## Task details
Restate the full listing precisely as written.

## Information shown

┌────────

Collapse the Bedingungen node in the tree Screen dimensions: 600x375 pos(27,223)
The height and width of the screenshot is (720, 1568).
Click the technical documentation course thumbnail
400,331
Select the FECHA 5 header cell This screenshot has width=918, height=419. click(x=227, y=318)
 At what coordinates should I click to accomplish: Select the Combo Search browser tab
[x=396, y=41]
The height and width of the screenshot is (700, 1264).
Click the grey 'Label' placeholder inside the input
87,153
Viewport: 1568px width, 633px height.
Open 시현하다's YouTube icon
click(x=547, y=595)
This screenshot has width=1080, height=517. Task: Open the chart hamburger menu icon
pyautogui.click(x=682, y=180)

└────────

## Answer area
Collapse the Bedingungen node in the tree Screen dimensions: 600x375 pos(27,223)
The height and width of the screenshot is (720, 1568).
Click the technical documentation course thumbnail
400,331
Select the FECHA 5 header cell This screenshot has width=918, height=419. click(x=227, y=318)
 At what coordinates should I click to accomplish: Select the Combo Search browser tab
[x=396, y=41]
The height and width of the screenshot is (700, 1264).
Click the grey 'Label' placeholder inside the input
87,153
Viewport: 1568px width, 633px height.
Open 시현하다's YouTube icon
click(x=547, y=595)
This screenshot has width=1080, height=517. Task: Open the chart hamburger menu icon
pyautogui.click(x=682, y=180)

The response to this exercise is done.